Impact of Tumor Stage on Oncologic Outcomes of High-grade Bacillus Calmette-Guérin Unresponsive Non-muscle-invasive Bladder Cancer Undergoing Bladder-sparing Therapies - Beyond the Abstract

There remains limited data on patients with bacillus Calmette-Guérin (BCG)-unresponsive non-muscle invasive bladder cancer (NMIBC). Specifically, there is yet to be an investigation into the role of tumor stage at BCG-unresponsiveness on outcomes in those electing to pursue bladder sparing therapies (BST). As many with BCG-unresponsive disease pursue at least one trial of BST, this remains a critical gap in the literature. A greater understanding of prognosis based on tumor stage at BCG unresponsiveness would allow clinicians to better counsel patients, particularly those not wanting to undergo radical cystectomy.

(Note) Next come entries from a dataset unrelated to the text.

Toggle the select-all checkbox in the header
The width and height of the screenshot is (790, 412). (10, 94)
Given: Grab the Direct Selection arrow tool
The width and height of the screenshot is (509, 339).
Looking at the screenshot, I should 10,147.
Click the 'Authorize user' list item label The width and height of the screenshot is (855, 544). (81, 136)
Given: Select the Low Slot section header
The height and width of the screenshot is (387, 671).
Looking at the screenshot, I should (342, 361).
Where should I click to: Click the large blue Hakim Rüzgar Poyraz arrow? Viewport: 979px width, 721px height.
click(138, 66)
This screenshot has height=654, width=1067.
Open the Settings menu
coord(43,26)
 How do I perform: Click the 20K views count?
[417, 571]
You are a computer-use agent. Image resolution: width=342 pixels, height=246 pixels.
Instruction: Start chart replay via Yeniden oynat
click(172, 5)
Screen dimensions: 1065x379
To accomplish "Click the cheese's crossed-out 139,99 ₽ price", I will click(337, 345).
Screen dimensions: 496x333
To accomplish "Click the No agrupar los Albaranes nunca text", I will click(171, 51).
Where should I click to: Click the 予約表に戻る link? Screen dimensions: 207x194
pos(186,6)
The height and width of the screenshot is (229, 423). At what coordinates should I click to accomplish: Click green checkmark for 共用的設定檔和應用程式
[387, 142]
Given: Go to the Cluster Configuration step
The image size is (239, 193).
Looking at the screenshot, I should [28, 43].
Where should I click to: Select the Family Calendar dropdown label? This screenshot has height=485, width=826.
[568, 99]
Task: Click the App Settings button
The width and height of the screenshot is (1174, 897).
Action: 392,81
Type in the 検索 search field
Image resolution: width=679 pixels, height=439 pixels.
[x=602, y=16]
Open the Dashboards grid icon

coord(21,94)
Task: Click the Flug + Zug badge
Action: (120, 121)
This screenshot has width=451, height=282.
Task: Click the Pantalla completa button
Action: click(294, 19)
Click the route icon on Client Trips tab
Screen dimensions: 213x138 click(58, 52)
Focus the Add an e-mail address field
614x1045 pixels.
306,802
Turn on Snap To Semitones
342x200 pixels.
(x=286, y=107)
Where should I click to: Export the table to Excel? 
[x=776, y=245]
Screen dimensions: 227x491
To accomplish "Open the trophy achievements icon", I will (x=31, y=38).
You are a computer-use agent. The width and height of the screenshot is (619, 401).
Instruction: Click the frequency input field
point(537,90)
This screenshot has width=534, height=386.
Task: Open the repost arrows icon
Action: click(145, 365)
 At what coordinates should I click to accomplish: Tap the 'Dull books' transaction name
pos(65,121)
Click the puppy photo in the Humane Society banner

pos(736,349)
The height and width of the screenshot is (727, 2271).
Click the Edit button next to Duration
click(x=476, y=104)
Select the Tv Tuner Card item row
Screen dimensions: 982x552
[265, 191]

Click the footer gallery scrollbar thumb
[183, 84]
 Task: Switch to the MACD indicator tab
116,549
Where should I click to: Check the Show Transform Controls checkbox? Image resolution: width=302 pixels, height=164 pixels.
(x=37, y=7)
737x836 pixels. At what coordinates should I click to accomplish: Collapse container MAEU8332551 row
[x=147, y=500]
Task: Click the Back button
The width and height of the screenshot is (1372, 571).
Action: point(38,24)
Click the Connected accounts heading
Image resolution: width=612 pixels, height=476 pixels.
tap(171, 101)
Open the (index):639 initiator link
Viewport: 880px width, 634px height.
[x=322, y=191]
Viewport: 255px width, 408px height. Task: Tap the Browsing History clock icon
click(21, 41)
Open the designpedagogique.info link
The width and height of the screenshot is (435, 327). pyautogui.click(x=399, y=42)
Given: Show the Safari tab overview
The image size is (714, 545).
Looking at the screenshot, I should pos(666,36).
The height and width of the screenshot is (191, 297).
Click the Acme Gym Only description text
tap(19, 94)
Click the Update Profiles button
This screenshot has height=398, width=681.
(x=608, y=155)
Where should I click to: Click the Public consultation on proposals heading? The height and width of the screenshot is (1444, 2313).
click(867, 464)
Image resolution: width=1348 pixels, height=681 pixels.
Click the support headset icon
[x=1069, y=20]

To address this question, we assembled an international, multi-center retrospective cohort of BCG-unresponsive bladder cancer patients. Current thought remains that in concurrent T1 and CIS disease, the T1 component drives oncologic behavior while in concurrent Ta and CIS disease, the CIS component drives oncologic behavior. As a result, our team sorted patients by tumor stage as follows: T1 +/- CIS, Ta alone, and CIS +/- Ta. Oncologic outcomes were compared between these groups, and exploratory analyses further compared T1 alone versus Ta alone versus CIS ± T1/Ta and T1/Ta alone versus CIS ± T1/Ta.

Of 401 BCG-unresponsive NMIBC patients who underwent BST at 10 academic centers, 137 (34%) were T1 +/- CIS, 104 (26%) Ta alone, and 160 (40%) CIS +/- Ta. Disease progression (p<0.001), metastasis (p<0.001), and bladder cancer mortality (p=0.009) occurred more often in the T1 +/- CIS group versus Ta alone and CIS +/- Ta groups. Cystectomy occurred most often in the CIS +/- Ta and T1 groups (p=0.002). Exploratory analysis comparing T1 alone versus Ta alone versus CIS ± T1/Ta yielded similar findings. However, many of these differences were mitigated when comparing papillary disease only to any CIS as there were no significant differences in metastasis, bladder cancer mortality, or all-cause mortality.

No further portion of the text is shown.